誰もが一度は読んだりアニメ版を観たりしたことがある人気漫画には、意外な設定が存在する場合もある。その中には作者が意図的に作ったものもあれば、編集者の意向が反映されているものもあるのだろう。
そうした設定は作中でこっそり描かれていることもあれば、ストーリー上では特に明かされずに終わったものもある。そんな裏設定を知ったうえで作品を見直すと、新たな面白さにつながるのだ。
そこで今回は、人気漫画作品にまつわる「そうなの?」と思える設定をいくつか紹介していこう。
■『北斗の拳』ケンシロウの七つの傷に意味はなかった
まず原作:武論尊さん、作画:原哲夫さんによる『北斗の拳』について紹介したい。主人公のケンシロウにはトレードマークとなる七つの傷がある。これは恋敵であるシンに付けられたものだ。
シンはケンシロウの恋人であるユリアが好きで、ずっと忘れられずにいた。そんな中、核兵器によって世界が大混乱に陥り“力こそ正義”の世界になってしまうと、シンはジャギにそそのかされて力技でケンシロウからユリアを奪おうと決意。ケンシロウを南斗聖拳で倒し、その胸に七つの傷を付けたのだ。
実はこのときシンがケンシロウに七つの傷を付けたのには特に意味はない。原作者自身もこの傷については、“最初は完全なファッションだった”と語っている。ケンシロウは北斗神拳の伝承者だからその証として、七つの傷が付いているのでは?と勘違いしている人も多いはずだ……。
とはいえ、作中でもケンシロウは「七つの傷を持つ男」として恐れられており、たとえ最初は理由がなかったとしても、彼の傷は結果として重要な意味を持たせられている。
■『ドラえもん』ジャイ子には本名がない!?
続いては藤子・F・不二雄さんによる『ドラえもん』に登場するジャイ子の本名についてだ。ジャイ子といえばジャイアンの妹で、漫画を描くのが好きな女の子である。兄が「剛田武」であることからも、彼女が「剛田◯◯」という名前なのは明らかだ。
しかしジャイ子にかんする本名は一切公開されていない。その理由については、2006年にテレビ放送された「ドラえもん誕生物語~藤子・F・不二雄からの手紙〜」で関係者が語っている。

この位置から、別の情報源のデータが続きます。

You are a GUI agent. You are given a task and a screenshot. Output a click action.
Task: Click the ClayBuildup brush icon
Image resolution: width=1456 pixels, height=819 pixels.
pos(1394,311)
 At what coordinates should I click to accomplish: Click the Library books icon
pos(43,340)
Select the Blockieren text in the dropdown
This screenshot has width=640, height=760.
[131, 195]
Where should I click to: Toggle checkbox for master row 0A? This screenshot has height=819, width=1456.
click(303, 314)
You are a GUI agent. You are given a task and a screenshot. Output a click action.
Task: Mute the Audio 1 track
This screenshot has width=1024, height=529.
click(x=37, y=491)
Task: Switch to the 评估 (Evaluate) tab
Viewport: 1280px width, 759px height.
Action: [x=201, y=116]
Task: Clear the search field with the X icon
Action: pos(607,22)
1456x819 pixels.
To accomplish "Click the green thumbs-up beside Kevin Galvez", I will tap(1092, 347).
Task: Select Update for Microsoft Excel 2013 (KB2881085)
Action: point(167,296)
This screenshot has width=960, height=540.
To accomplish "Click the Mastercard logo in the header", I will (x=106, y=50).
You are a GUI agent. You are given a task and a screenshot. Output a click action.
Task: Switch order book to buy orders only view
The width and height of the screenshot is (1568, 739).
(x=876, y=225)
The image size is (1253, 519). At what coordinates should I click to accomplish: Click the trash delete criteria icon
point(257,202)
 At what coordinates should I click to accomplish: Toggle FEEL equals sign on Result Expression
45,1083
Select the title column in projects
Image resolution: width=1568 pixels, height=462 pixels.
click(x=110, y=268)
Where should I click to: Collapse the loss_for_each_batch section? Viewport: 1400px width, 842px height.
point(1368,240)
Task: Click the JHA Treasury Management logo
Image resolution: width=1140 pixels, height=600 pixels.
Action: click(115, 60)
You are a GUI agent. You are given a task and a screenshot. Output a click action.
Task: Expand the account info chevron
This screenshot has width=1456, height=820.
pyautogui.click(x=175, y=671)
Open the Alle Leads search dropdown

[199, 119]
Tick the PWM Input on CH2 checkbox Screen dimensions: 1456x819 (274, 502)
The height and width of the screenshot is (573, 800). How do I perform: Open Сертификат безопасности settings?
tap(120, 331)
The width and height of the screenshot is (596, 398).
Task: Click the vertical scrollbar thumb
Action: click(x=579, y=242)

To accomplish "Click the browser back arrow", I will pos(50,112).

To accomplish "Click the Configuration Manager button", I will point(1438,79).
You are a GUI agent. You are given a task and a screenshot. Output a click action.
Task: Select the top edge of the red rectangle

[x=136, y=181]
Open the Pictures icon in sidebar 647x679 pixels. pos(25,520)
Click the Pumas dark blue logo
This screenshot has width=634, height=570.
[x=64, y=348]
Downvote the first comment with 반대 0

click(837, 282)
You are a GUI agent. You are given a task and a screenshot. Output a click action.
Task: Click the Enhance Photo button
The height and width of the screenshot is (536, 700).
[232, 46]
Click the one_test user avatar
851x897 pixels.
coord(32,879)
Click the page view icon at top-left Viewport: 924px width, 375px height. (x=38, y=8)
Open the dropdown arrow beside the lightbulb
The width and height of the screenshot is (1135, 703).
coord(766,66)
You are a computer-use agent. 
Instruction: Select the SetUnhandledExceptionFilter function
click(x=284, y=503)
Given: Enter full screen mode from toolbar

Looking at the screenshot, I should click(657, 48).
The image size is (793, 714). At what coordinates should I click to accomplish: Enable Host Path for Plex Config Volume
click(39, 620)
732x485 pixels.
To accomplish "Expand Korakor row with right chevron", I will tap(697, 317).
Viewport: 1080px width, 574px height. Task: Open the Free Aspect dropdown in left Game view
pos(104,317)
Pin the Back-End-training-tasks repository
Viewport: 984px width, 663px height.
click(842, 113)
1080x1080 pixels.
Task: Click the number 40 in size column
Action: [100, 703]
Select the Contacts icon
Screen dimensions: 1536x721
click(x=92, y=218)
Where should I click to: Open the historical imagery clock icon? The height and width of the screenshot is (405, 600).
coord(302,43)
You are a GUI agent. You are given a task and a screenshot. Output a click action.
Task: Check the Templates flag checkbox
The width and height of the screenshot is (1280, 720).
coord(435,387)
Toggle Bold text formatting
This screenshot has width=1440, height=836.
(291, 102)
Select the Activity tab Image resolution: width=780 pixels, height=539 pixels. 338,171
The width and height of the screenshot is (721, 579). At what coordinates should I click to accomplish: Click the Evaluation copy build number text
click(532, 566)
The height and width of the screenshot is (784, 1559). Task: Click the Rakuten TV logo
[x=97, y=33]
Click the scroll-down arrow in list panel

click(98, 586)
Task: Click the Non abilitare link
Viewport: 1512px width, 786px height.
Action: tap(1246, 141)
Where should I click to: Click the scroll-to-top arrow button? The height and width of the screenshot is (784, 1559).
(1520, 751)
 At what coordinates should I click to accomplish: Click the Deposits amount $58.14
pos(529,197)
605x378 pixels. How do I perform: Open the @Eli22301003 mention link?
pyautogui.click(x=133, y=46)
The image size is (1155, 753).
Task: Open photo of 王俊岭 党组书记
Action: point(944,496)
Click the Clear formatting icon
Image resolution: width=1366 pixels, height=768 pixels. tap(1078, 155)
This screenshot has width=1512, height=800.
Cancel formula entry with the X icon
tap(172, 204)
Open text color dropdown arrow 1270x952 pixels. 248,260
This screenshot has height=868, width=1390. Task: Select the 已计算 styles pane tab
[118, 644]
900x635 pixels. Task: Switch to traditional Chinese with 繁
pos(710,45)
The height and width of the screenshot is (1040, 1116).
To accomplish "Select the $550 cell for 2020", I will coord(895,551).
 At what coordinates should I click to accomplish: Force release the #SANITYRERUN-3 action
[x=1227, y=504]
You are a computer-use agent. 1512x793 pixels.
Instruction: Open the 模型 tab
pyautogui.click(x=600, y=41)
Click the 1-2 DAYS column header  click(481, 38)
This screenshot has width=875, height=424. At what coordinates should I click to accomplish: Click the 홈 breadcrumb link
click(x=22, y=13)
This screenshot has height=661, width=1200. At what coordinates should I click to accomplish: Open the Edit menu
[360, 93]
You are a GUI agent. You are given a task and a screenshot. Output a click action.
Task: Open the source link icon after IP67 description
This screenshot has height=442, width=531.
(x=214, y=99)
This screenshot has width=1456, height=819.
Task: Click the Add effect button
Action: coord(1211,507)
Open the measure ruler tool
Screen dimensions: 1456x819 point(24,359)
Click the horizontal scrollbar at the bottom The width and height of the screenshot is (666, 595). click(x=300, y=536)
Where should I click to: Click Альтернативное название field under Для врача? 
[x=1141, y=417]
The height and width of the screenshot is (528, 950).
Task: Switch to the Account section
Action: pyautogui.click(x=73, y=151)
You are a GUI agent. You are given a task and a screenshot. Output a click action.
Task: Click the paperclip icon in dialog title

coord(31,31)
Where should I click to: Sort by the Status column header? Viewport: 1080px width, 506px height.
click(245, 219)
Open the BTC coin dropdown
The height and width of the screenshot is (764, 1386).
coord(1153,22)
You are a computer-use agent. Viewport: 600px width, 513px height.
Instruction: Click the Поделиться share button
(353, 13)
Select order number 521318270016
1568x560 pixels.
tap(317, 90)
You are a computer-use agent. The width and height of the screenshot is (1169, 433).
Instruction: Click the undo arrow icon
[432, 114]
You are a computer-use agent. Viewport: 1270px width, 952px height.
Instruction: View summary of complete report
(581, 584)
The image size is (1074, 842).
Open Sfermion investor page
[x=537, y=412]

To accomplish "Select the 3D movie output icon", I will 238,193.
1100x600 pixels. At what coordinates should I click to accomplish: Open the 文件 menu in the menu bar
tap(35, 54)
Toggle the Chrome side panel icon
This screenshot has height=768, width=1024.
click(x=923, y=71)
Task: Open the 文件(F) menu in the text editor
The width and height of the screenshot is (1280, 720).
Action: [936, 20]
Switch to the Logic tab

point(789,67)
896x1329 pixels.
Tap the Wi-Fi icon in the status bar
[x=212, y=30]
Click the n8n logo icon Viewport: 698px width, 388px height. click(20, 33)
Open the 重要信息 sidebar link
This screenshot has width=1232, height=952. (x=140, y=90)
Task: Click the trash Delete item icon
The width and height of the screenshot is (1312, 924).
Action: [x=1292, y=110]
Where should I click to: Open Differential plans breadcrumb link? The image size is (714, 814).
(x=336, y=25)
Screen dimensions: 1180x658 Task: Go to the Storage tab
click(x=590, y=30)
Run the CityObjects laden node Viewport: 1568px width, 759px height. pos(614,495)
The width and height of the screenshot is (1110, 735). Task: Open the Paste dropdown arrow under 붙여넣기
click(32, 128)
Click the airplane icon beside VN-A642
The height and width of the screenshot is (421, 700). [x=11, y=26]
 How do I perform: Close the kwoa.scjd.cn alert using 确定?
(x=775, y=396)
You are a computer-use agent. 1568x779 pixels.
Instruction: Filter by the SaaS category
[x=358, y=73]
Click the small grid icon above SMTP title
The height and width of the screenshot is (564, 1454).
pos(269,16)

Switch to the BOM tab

どうやら、「もし幼稚園や小学校に通っている女の子で同じ名前の子がいたら、“ジャイ子”と言っていじめられてしまうのでは?」という配慮から彼女の本名を設定しなかったようだ。確かに、ジャイ子というキャラのインパクトは大きい。同じ名前の子が、ジャイ子というあだ名を付けられてしまう可能性もなくはないだろう。
ちなみに兄のジャイアンも当初は同じ理由で本名が設定されていなかったが、ファンの投書をきっかけに、当時アシスタントを務めていたえびはら武司さんから名前がとられたという。
そこからも制作側の細かい配慮がうかがえるが、実は作者が本名を考えていたという説もある。ただしご本人が亡くなってしまった今となっては真実はわからない……。個人的にはジャイ子として定着してしまったので、「ジャイ子のままでいいのでは?」というのが素直な気持ちだ。